Thursday, September 27, 2012

30 Days of Nightmares #1: ALTERED (2006)

The Story: Four friends in a cabin in the woods, bound by a common experience with alien abduction, instigate a small-scale war with visitors from another planet. 

Expectations: I had high hopes for this one because of its pedigree.  The film was directed by Eduardo Sanchez, one of the creators of THE BLAIR WITCH PROJECT (1999).  I know that some horror fans hate BLAIR WITCH, but it worked for me.  The film was distributed by Rogue Pictures, who'd had a decent track record with SHAUN OF THE DEAD (2004), SEED OF CHUCKY (2004), CRY WOLF (2005), and THE RETURN (2006).  The story sounded to me like a variation on Stephen King's Dreamcatcher, but hopefully scarier and without all the flatulence.

Reaction: I'm a little bummed that I started my 30 days experiment with this one.  It's fairly well plotted, but the execution feels very by-the-numbers.  It's basically a claustrophobic siege movie, focused as much on the interaction between the characters as on the alien threat.  Unfortunately, the bickering between the four friends quickly becomes tiresome, making this seem like a very lightweight version of THE THING (1982).  Compounding the problem is the fact that the alien itself isn't very scary.  The visuals are okay (thankfully, not entirely digital) but there's very little mystery about the nature of the beast and/or its intentions.

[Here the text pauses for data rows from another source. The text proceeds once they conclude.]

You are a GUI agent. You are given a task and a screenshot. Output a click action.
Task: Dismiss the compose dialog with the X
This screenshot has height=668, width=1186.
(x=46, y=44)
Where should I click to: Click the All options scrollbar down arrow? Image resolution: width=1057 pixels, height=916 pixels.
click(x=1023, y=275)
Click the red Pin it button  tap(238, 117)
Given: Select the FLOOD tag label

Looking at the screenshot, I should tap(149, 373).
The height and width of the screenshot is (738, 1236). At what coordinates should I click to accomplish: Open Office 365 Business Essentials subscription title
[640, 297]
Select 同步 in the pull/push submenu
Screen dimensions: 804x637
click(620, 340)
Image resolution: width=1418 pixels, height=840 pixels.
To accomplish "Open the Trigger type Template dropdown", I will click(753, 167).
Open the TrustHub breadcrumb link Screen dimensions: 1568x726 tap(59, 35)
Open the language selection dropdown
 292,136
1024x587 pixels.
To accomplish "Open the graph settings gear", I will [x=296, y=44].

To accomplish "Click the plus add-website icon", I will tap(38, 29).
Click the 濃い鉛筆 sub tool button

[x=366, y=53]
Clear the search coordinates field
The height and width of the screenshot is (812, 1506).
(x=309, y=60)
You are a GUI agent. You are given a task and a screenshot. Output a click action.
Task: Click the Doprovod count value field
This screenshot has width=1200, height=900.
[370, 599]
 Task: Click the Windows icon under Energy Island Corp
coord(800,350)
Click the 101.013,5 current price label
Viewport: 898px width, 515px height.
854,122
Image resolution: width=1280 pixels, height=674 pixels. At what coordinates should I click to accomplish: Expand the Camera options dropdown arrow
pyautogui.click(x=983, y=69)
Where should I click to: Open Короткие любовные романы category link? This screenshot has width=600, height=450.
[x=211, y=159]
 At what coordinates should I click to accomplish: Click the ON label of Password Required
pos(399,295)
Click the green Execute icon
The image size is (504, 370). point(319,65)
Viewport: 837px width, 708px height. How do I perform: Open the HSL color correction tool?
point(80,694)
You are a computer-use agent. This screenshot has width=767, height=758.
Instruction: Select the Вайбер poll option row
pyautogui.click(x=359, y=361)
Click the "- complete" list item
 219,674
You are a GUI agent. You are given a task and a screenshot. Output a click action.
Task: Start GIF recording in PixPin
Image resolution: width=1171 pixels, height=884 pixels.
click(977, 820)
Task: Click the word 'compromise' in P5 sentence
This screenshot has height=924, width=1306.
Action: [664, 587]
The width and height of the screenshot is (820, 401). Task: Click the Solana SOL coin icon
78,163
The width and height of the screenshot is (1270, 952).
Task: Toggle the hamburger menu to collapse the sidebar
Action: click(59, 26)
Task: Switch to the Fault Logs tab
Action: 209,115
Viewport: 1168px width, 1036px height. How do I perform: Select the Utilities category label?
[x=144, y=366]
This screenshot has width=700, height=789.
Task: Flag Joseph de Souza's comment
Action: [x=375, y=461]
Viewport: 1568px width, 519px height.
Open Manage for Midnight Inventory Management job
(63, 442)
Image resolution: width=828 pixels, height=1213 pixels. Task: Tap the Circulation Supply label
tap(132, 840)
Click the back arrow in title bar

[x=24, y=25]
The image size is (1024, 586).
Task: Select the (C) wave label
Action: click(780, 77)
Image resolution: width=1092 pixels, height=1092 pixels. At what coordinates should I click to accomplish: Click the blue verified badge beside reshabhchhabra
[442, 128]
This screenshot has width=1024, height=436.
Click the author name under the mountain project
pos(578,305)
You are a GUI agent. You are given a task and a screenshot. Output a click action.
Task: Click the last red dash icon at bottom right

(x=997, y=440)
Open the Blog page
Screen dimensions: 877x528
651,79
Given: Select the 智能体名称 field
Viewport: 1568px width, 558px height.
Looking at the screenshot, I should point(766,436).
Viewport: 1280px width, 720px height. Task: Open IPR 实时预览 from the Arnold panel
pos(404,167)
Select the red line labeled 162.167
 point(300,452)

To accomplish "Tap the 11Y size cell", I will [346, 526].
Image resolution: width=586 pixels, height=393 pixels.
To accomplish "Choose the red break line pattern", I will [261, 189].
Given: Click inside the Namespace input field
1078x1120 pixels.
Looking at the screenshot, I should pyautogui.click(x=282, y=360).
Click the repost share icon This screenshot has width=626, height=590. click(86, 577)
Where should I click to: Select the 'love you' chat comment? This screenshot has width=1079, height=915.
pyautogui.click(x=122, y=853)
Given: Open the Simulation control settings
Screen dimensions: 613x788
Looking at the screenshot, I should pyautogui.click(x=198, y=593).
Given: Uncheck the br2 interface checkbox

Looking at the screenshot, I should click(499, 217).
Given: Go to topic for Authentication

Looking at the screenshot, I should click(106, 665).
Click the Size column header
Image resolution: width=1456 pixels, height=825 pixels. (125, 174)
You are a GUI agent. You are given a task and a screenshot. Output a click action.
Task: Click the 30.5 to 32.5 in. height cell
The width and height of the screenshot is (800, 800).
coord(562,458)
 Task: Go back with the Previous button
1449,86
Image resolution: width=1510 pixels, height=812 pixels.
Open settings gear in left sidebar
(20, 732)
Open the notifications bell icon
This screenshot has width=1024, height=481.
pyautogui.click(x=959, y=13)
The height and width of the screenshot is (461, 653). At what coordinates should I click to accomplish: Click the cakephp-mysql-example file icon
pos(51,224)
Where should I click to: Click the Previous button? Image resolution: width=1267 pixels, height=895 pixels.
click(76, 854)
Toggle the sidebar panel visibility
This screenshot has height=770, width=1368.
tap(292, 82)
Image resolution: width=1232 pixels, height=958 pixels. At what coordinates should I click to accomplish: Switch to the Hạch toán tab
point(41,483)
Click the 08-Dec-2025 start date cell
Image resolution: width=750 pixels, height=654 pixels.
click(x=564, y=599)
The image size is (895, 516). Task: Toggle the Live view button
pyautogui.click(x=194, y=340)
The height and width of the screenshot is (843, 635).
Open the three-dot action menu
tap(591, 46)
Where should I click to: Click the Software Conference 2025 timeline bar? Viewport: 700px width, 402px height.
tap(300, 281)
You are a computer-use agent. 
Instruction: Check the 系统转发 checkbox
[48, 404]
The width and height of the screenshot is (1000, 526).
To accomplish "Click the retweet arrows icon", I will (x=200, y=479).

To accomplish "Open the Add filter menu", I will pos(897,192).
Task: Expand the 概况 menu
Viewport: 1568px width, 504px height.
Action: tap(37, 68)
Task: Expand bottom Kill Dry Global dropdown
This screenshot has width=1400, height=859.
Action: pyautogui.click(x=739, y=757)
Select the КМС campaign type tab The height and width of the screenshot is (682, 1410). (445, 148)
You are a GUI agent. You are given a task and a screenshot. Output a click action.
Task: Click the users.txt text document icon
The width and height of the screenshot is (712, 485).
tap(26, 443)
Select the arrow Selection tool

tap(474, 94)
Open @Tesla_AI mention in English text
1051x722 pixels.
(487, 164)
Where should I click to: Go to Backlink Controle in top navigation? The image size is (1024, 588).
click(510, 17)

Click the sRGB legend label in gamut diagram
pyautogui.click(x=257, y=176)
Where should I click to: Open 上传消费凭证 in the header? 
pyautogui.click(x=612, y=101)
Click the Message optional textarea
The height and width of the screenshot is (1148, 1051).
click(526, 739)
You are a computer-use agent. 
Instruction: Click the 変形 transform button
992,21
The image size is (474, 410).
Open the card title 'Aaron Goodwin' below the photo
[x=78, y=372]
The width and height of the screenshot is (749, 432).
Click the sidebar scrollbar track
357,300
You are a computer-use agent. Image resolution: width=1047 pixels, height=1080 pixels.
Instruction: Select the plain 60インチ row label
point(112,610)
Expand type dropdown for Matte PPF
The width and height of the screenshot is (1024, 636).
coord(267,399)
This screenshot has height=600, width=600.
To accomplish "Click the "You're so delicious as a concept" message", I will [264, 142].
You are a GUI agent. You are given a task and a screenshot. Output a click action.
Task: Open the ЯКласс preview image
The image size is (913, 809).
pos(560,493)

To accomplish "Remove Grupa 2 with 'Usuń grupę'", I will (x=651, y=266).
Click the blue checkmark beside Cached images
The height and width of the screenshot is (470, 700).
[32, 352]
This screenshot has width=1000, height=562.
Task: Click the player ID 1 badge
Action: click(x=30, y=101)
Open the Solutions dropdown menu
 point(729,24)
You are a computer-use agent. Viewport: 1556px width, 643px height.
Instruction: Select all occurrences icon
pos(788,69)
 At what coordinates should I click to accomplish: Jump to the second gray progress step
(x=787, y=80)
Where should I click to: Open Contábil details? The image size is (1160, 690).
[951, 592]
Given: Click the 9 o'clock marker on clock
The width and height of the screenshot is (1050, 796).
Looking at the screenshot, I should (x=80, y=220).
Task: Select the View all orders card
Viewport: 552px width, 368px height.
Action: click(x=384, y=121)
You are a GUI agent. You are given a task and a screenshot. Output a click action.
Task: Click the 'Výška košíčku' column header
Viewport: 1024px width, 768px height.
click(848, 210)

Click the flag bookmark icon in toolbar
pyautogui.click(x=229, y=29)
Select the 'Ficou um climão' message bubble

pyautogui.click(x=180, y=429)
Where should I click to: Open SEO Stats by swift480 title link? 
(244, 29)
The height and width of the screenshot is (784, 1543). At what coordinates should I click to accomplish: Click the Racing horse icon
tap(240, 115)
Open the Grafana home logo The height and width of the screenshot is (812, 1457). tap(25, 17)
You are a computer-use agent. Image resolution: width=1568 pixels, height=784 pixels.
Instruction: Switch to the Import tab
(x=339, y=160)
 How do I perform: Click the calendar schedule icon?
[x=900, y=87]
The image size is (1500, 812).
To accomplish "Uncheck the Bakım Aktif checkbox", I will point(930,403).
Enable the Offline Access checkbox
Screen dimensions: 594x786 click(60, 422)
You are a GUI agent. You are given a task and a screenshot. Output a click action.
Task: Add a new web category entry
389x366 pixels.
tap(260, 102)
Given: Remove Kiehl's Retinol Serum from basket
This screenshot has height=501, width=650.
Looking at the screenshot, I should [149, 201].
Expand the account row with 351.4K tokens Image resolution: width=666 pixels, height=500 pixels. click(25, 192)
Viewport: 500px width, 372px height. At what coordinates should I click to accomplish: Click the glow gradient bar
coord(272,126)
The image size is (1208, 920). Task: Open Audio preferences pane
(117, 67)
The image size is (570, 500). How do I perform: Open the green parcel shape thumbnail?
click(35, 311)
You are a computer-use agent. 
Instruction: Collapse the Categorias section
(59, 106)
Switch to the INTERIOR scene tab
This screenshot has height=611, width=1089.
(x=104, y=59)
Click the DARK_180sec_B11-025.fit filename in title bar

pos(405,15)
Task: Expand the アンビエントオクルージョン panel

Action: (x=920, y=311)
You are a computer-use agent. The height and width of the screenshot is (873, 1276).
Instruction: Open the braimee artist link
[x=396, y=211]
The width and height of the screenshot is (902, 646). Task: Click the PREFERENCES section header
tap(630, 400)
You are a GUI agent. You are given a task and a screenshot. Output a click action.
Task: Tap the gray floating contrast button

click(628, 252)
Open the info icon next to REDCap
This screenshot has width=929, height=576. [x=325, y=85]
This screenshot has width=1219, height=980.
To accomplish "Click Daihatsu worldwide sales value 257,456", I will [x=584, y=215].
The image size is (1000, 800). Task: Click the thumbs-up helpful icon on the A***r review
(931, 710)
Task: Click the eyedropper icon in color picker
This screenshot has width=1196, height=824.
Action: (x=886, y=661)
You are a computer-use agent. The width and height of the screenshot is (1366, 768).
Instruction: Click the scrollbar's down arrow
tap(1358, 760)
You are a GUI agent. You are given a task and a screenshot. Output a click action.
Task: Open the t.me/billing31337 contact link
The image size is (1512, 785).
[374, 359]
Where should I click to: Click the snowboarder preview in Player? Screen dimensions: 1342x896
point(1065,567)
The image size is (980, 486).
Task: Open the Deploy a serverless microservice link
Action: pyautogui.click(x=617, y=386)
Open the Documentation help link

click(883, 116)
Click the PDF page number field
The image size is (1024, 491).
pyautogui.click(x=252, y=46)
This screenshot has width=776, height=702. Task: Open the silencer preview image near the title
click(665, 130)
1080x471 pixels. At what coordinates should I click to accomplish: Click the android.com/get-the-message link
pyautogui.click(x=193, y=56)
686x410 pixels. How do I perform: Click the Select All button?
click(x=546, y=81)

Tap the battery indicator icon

This got me wondering why there are so few great horror movies about alien abduction.  Done right (see COMMUNION and FIRE IN THE SKY), they're as terrifying as any great ghost story... but I think most filmmakers get caught up in UFO cliches and overlook the fact that the only way to create a believable threat is to create believable human characters who can respond to it.  Without that, the movie is just going through the motions.  If you want to watch a good recent alien movie, SPLINTER (2008) and ATTACK THE BLOCK (2011) are more fun, DISTRICT 9 (2009) is more intelligent, and THE FOURTH KIND (2009) is much scarier. 

Most Nightmare-Worthy Moment: One of the characters plays tug-of-war with the alien... using his own intestines.  Guess who wins? 


  1. Joe...really love your experiment. Enjoyed the setup too. I have not seen this film. I've always been on the fence which is probably wher I will remain. For I agree with you that fire in the sky and communion are both very good. I also loved splinter and district 9. It would seem we share a similar view on this sub genre. Thank you, SFF. Look forward to the experiment but hold on to your entrails.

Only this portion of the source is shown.